The term “irrational complacency” was coined by a New York Times columnist in the run up to the summer’s credit market turmoil.

It was an apt expression. With risk premiums diminishing gradually over the last few years, many asset classes were seemingly pricing in the best of all possible worlds. However, reality suddenly intruded when default rates started to rise in the US and the billions of dollars worth of credit derivatives that had been written against these loans turned sour. The process of returning to some sort of normality has been painful for many, especially geared investors in credit markets.

As with other crises, the consequences were strange and unpredictable. When Russia defaulted on its sovereign debt in 1998, the resulting flight to quality prompted a number of highly geared trades by hedge fund Long Term Capital Management to turn sour, prompting one of the biggest financial bailouts in history.
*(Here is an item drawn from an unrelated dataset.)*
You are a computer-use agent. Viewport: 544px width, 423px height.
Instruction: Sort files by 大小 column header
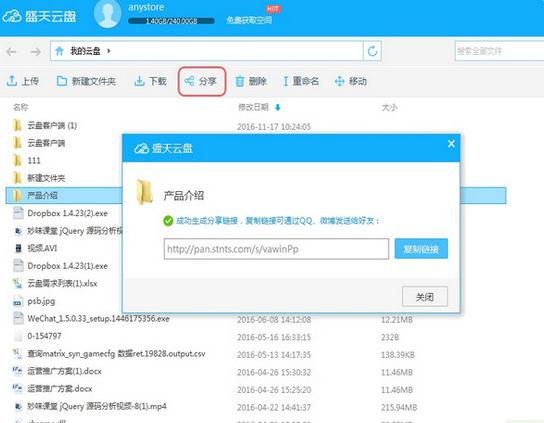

Similarly, the sub-prime mortgage debacle has resulted in normally highly liquid commercial paper markets drying up. Such has been the mutual suspicion between financial institutions that money market funds – considered to be near cash – have been forced to close their doors temporarily while the yield on one-month US treasury bills slumped to 2.33 per cent against a Fed funds target rate of 5.25 per cent.

This highlights just how much greed and fear drive markets in the short term. Never has Warren Buffett’s view been truer, that, in the short term, markets are a voting machine while in the long term they are a weighing machine. Market sentiment can turn on a sixpence but the fundamentals should hold true in the long run. Our view is that investors should focus on the fundamentals which we do not believe have changed substantially.

It is far from clear what the implications of a tighter credit market are for the real economy. One would certainly assume some repercussions for economic growth, particularly in the US if consumer activity continues to slow. Central bankers are therefore likely to start relaxing monetary policy at the first sign of any weakness.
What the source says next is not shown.